Editorial layout and Material Theory of Art Movements.
The industrial era bred a lifestyle seen as a mechanized society. Where unskilled workers labored in factories and operated machinery to produce products for the masses. (1.1) In reflection the era’s most pressing social, political and artistic concerns, gothic revivalist and architect John Ruskin examined the relationship between art, society
Activist William Morris (then poet) put those theories into practice by joining leading architects, artists and craft–designers, including William Morris, Frank Lloyd Wright, Josef Hoffman and Eliel Saarinenin the reform of art at every level and across a broad social spectrum. (1.2) This influence had a wide scope across all trades across the world who all were united in promoting the moral superiority of “honest” design and natural materials in an industrial age.
In 1887, (According to cumming and Kaplan (1991,p 46) The Movement was officially founded and took its name from the Arts and Crafts Exhibition Society. Styles adopted by the movement were diverse, which embraced architecture, furniture, glass, ceramics, metalwork, textiles wallpaper, books, carvings and stonework.
Wool is the fleece of a sheep, which is used in a variety of textiles and can be found woven or knitted. Wool is favored for textile production because it is easy to work with and takes dye very well. This material is highly flame resistant, and frequently used for mattresses and rugs for that reason. In addition, wool has excellent moisture wicking properties, pulling moisture into the core of the fiber so that it doesn’t feel wet or soggy to the wearer. It pulls moisture away from the skin, Furthermore, it takes to felting, a process in which fibers interlock into a tight mat, very well.

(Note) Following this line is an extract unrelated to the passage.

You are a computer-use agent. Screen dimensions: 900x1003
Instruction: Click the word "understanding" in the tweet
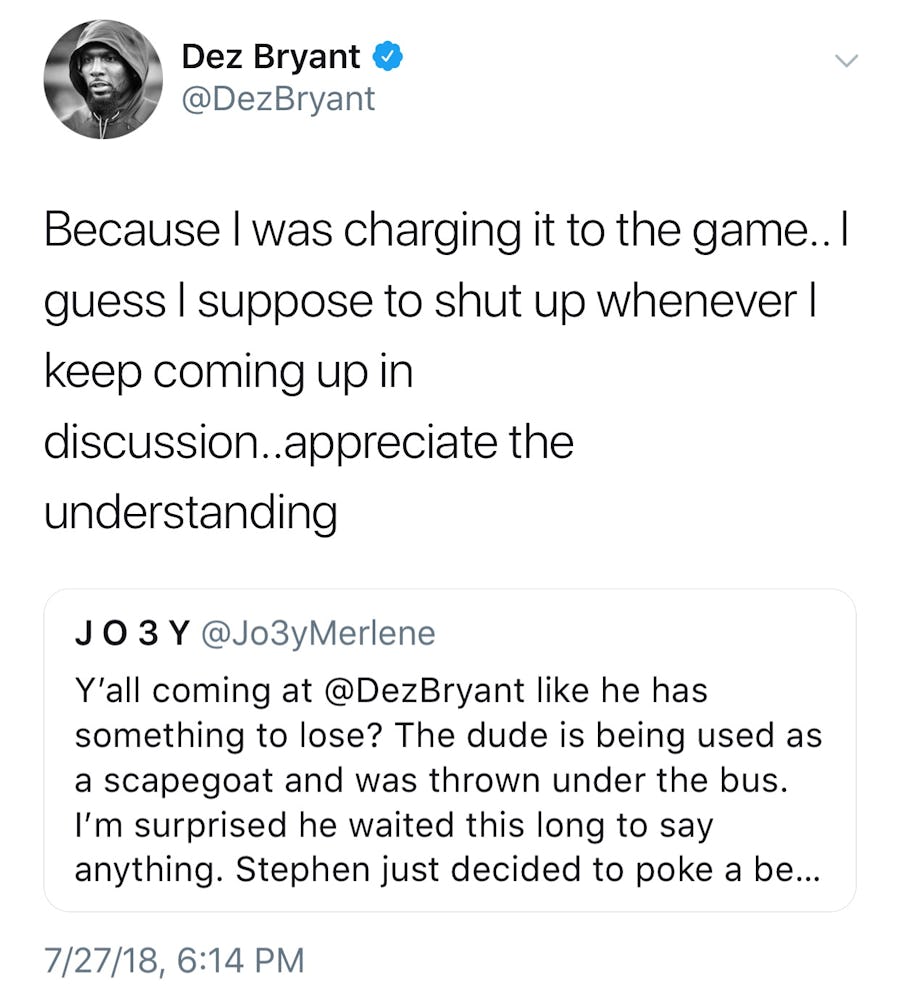[x=191, y=513]
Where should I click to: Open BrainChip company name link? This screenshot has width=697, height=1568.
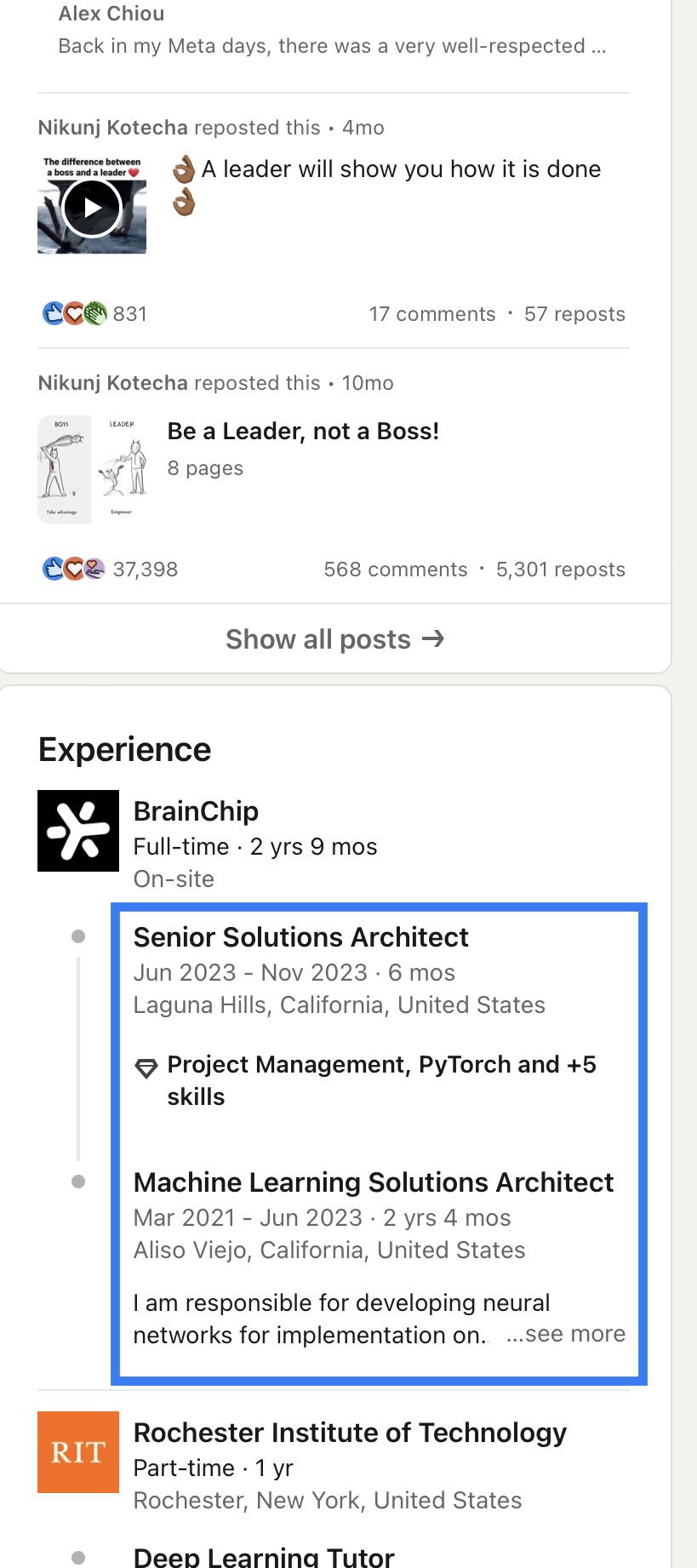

Industrial production was widespread, and yet the plight of the decorative arts movement fostered poorly made objects imitating earlier periods. Art nouveau initially started as a revolt against traditional art with many designers believing that 19th Century design had become frivolously over decorated (2.2). Artists such as Alphonse Mucha and Gustav Klimt sought to uphold workmanship and move toward modernity.
Inspired by organic and geometric forms with more angular contours that focused on classic art periods including Greek, Roman, and Renaissance themes and transitioned art toward the modernist movements. The art nouveau era came to an abrupt end with the First World War. Production costs for works of art could not compete with those of mass-produced industrial goods. However the 40 year long movement gave way to later movements such as surrealism, modernism and the Bauhaus.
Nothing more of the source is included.